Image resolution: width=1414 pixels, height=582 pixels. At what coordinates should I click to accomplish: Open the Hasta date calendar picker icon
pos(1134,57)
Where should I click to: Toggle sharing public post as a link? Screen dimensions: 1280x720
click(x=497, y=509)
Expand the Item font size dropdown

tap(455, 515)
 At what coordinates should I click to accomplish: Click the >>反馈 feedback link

> ASSIGNMENT
Taking the line that contains "Where should I" as the first, reproduce every line through the end of the entries exactly.

> EXERCISE ANSWER
Where should I click to: Toggle sharing public post as a link? Screen dimensions: 1280x720
click(x=497, y=509)
Expand the Item font size dropdown

tap(455, 515)
 At what coordinates should I click to accomplish: Click the >>反馈 feedback link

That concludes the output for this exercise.